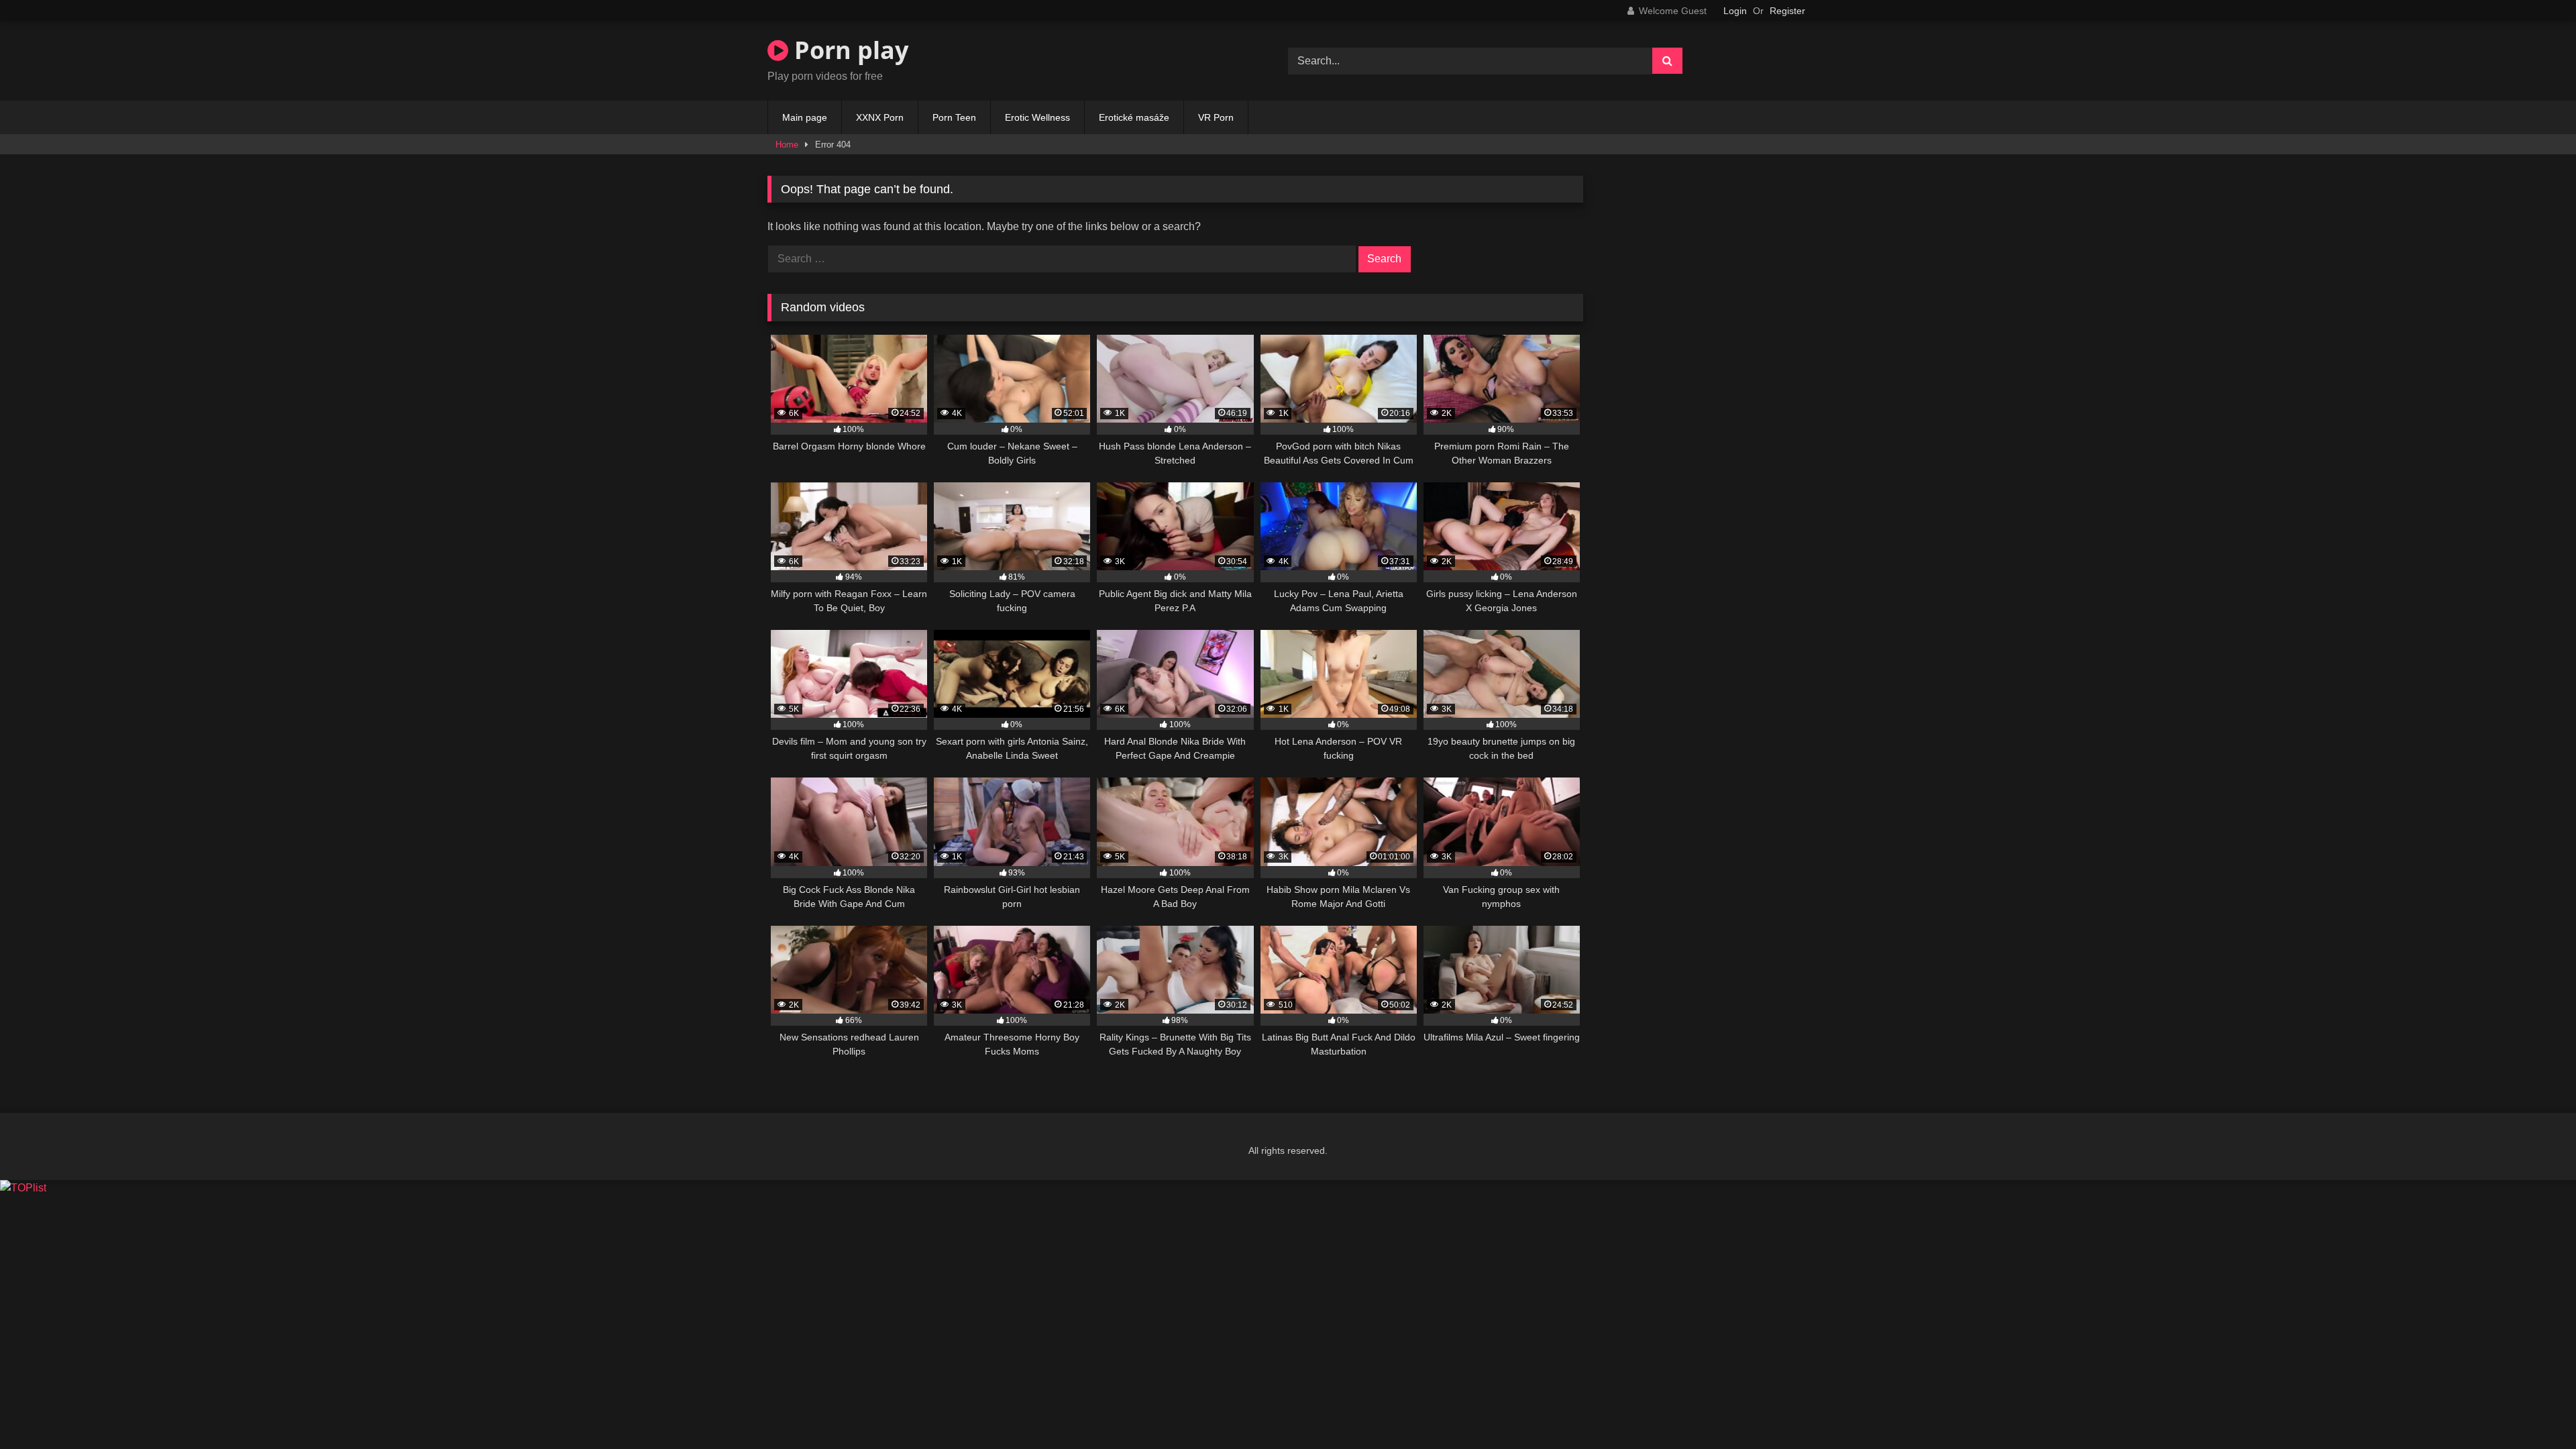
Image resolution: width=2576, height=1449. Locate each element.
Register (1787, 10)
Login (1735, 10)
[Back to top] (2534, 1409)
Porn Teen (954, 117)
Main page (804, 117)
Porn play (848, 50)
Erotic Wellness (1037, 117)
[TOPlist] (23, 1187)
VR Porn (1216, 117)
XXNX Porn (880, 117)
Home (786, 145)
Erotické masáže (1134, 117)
================
Task objective. Pull every line containing the word "Porn" out of the material.

Output.
Porn Teen (954, 117)
Porn play (848, 50)
VR Porn (1216, 117)
XXNX Porn (880, 117)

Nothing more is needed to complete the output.